TASK PROMPT
Your copy starts at the line containing "The image size is (1568, 514)." and ends at the last line below. Copy exactly, without pictures.

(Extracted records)

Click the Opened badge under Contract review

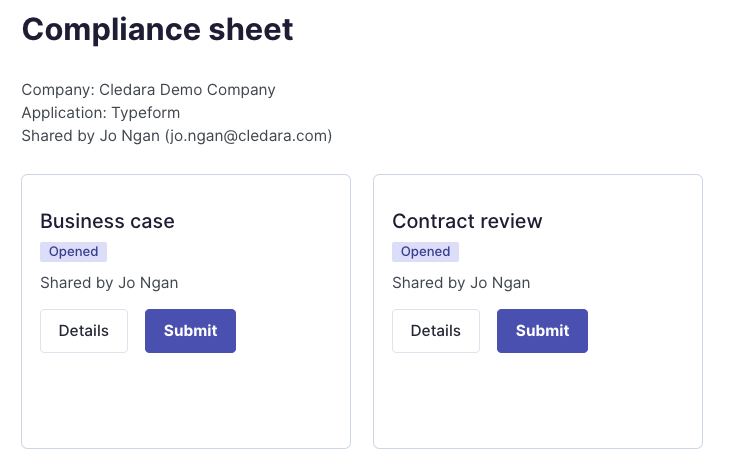click(x=425, y=252)
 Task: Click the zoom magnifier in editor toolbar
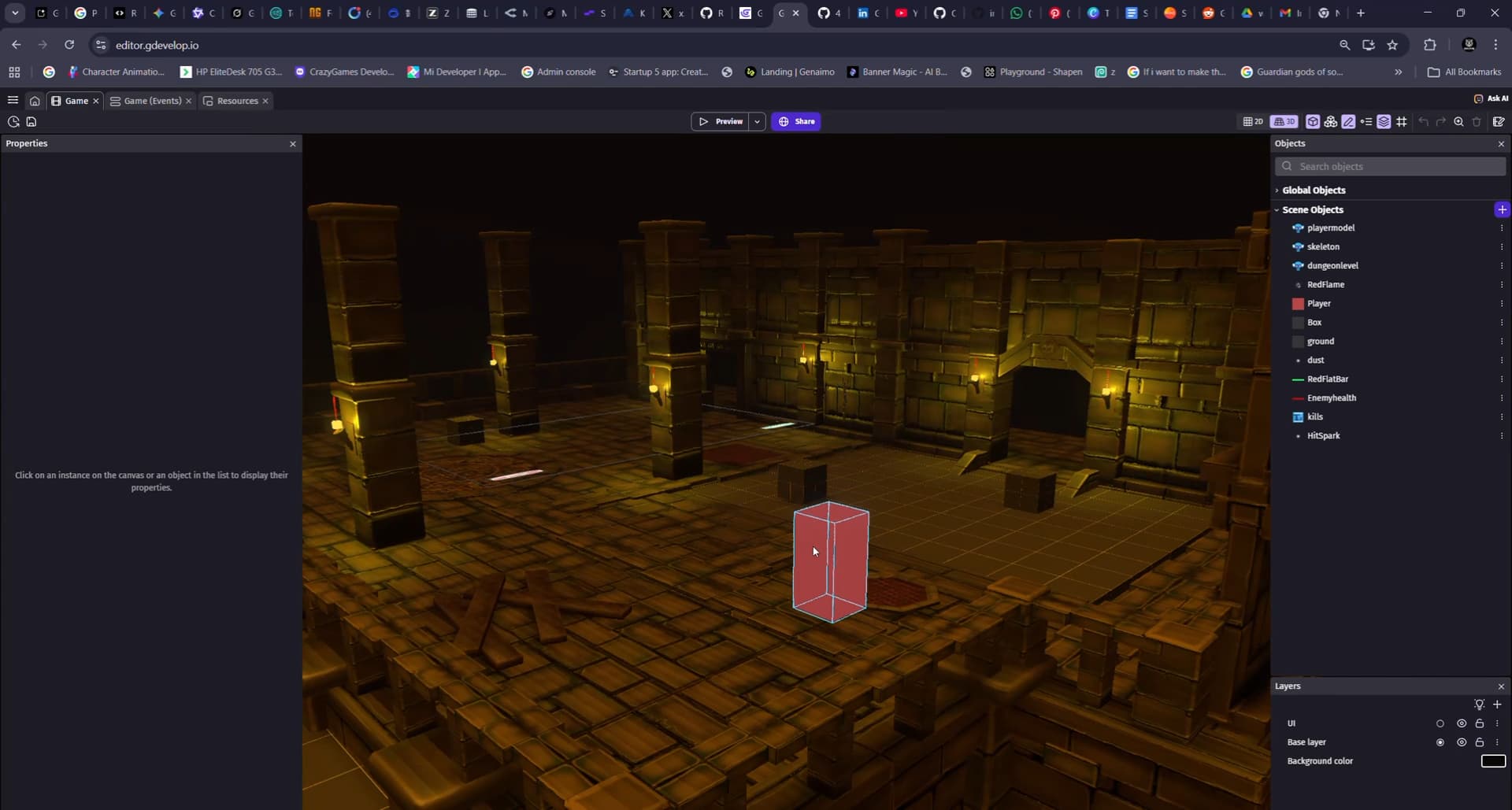coord(1458,122)
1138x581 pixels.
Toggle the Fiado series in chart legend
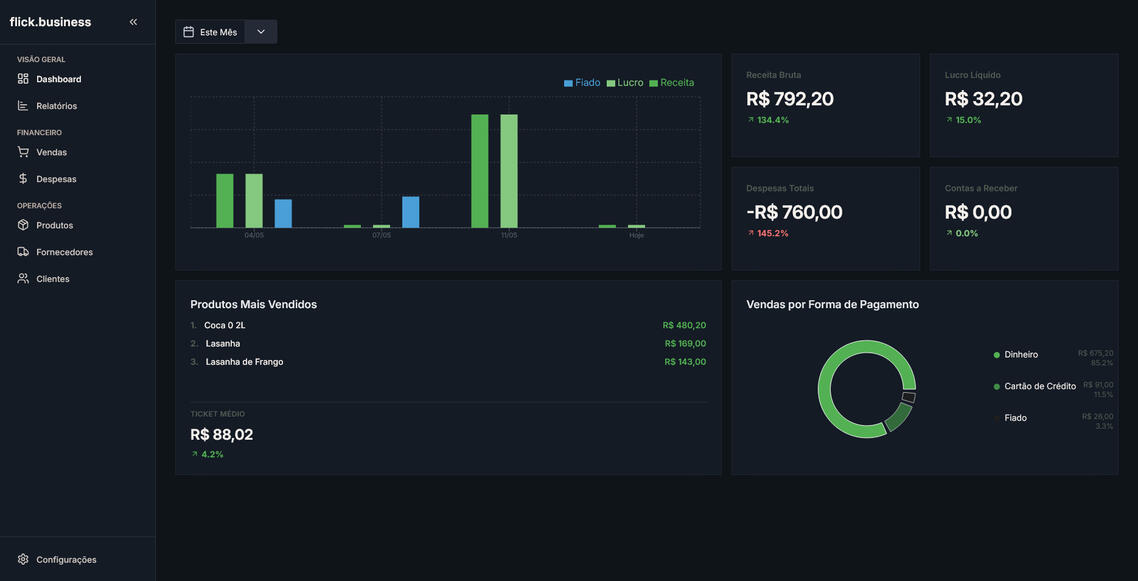[582, 83]
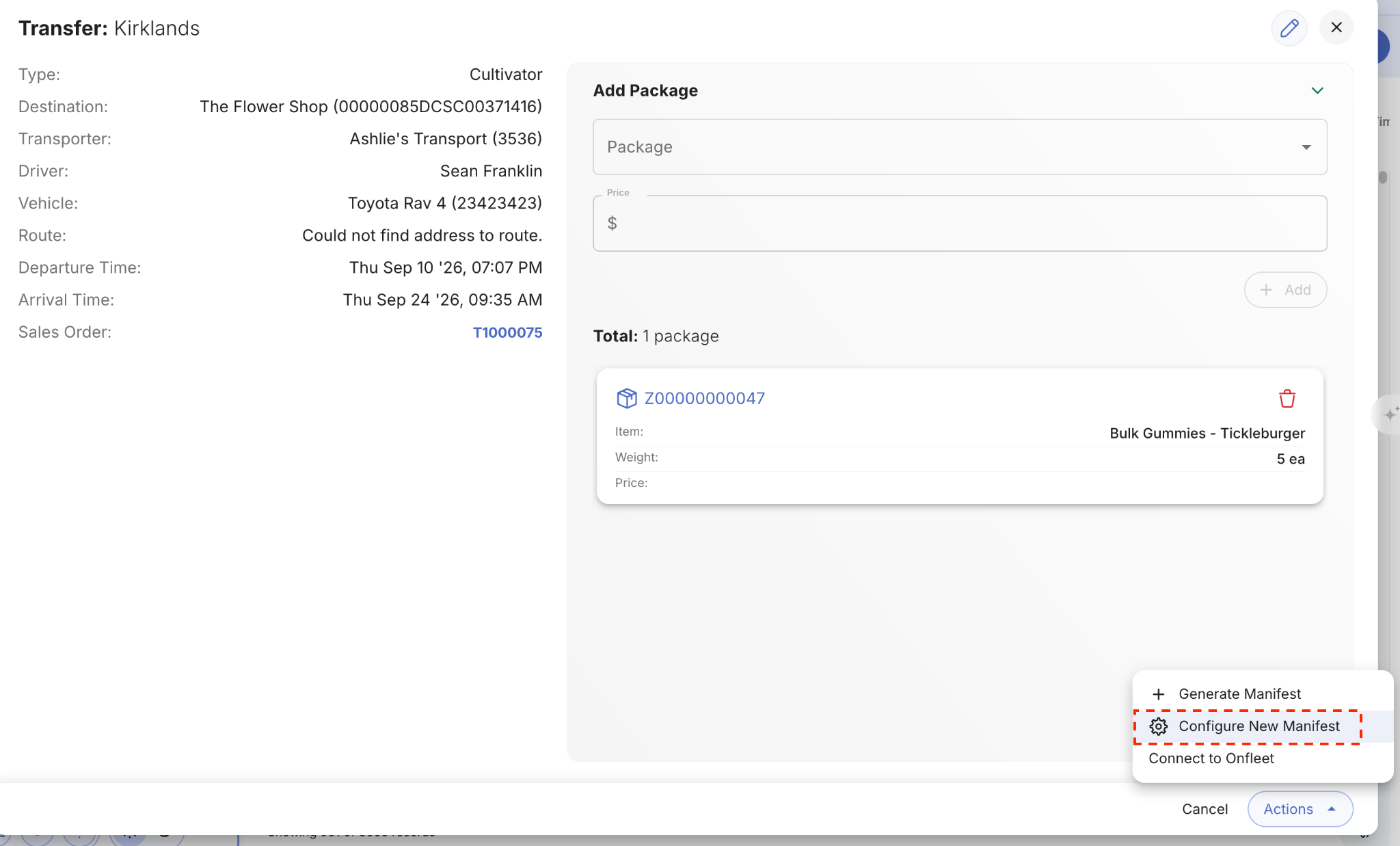Open sales order T1000075 link

507,332
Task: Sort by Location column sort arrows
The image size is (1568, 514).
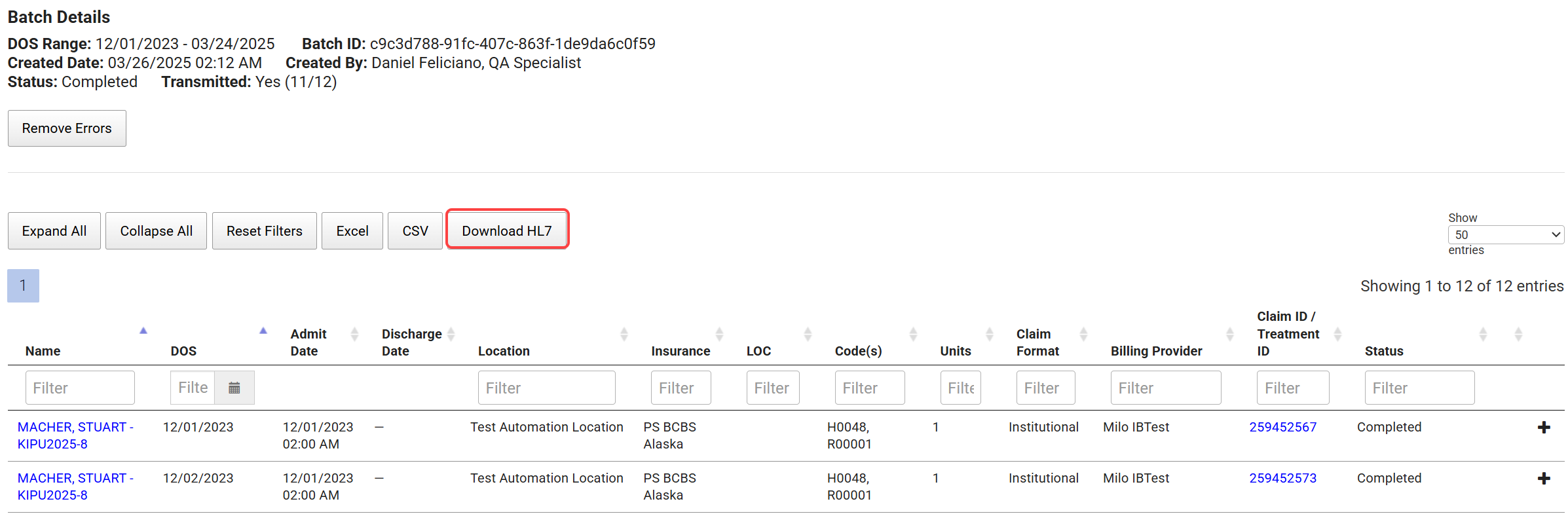Action: [624, 335]
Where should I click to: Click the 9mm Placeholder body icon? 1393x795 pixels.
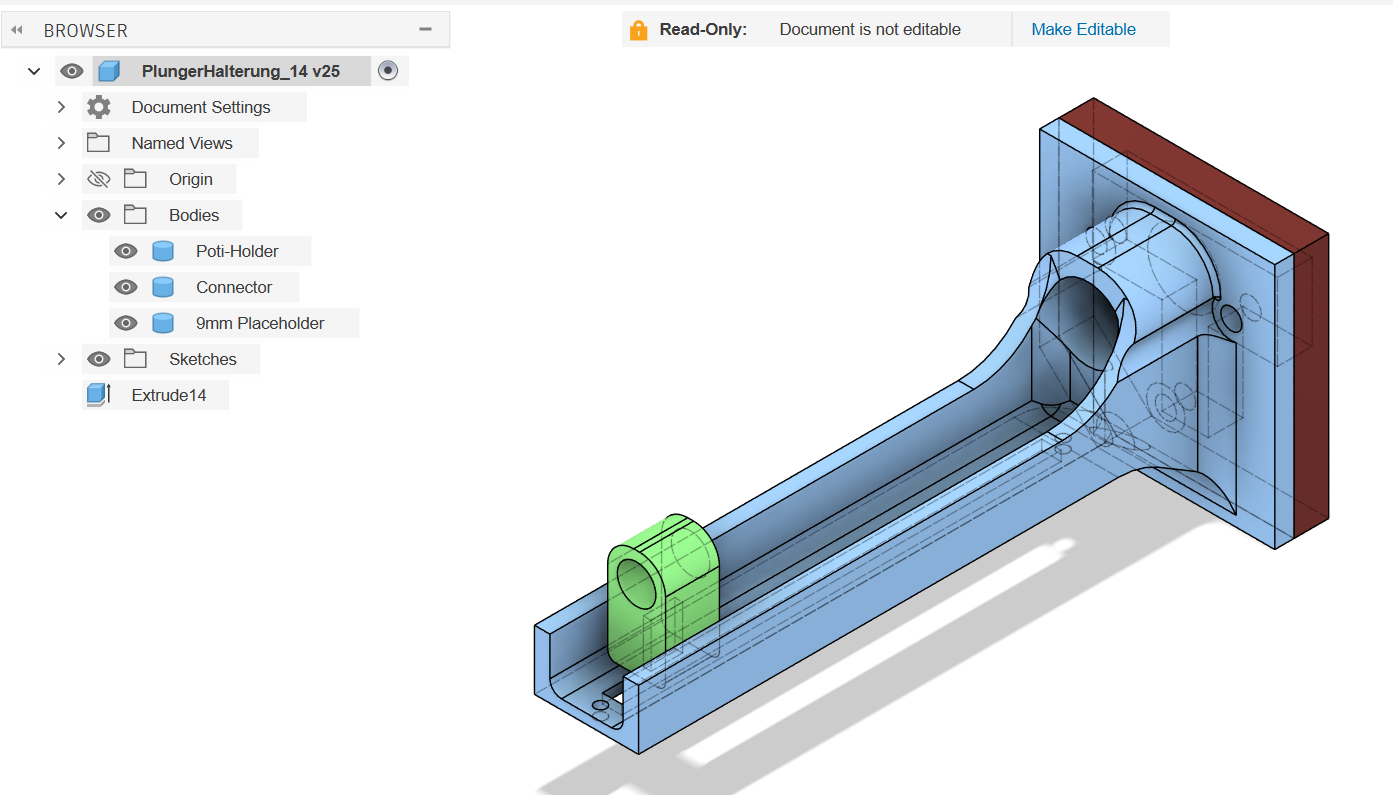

SOLUTION FOR THIS PROBLEM
The image size is (1568, 514).
Action: [624, 335]
Where should I click to: Click the 9mm Placeholder body icon? 1393x795 pixels.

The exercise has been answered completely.